Il lui plonge le visage dans l’eau, elle commence à se débattre. Mais papa la tient fermement par la nuque.
— Arrête ça ! conjure William.
— Ça dépend de ton frère, rappelle papa en fixant Raphaël.
Le braqueur affronte la scène en face. Il voit le corps de la gamine paniquer.
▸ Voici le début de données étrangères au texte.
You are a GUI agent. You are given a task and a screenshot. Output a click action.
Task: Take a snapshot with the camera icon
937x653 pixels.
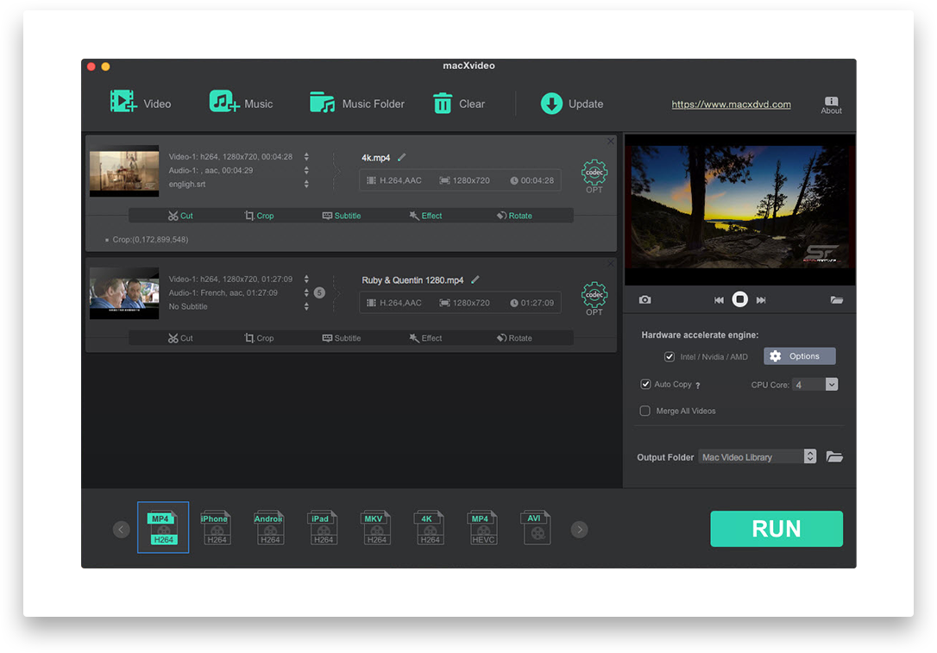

Lui-même retient sa respiration, à l’unisson avec elle.
Papa lui sort la tête hors de l’eau, elle tente de reprendre de l’air avec un hurlement effrayant.
Aussitôt, le calvaire recommence.
Cette fois, ça dure plus longtemps et les forces de Jessica s’amenuisent, ses pieds bougent de moins en moins.
— Raph ! Fais quelque chose, merde !
Jessica a droit à une courte respiration avant que Patrick lui écrase à nouveau le visage au fond de la bassine.
L’immersion dépasse la minute, Jessica se raidit.
— Arrête ! ordonne soudain Raphaël.
— Tu vas faire ce qu’on te demande ? vérifie Patrick.
— Oui, laisse-la ! Tu auras ce que tu veux…
*
Il est neuf heures quand Patrick tend le portable à Raphaël.
— Tiens ta promesse, champion. Sinon, je retourne chercher la petite et…
Le braqueur attrape le téléphone avec sa main droite. Toujours aussi noire et enflée. Il a toutes les peines du monde à composer le numéro de Pierre, son ancien complice.
Son ami de toujours, son mentor.
— Haut-parleur, ordonne Patrick.
Trois sonneries plus tard, une voix masculine répond :
— Oui ?
— C’est moi…
— Comment ça va, fils ?
— Bien.
— Et Will ? J’ai appris qu’il avait été blessé…
— Il se remet doucement, prétend Raphaël.
— Tant mieux… Quel coup de maître, dis donc ! Tu nous as tous bluffés.
— Merci.
— Qu’est-ce que je peux faire pour toi ?
— J’ai besoin de fric pour quitter la France. Je ne peux pas venir le chercher moi-même parce que je dois rester près de Will. Alors, je vais t’envoyer un ami.
— …
— Un ami sûr, précise Raphaël.
— Si tu le dis… Comment il s’appelle ?
— Patrick Thuillier. Il est petit, cheveux gris en brosse, avec des lunettes rondes dorées.
— Il va venir quand ?
— Je sais pas exactement…
— OK, je l’attends. Je lui remets combien ?
— La totalité.
— Tu peux compter sur moi.
— Merci, Pierre.
— Fais gaffe à toi, fils. Et embrasse ton frangin.
Raphaël raccroche, papa lui arrache le portable des mains.
— Parfait, champion ! exulte-t-il. Tu as été parfait !
Puis il se tourne vers William et ajoute :
— Tu vois, fiston, toi tu peux crever, il ne lèvera pas le petit doigt. Mais Jessica, par contre… Peut-être qu’il est amoureux de cette gamine ?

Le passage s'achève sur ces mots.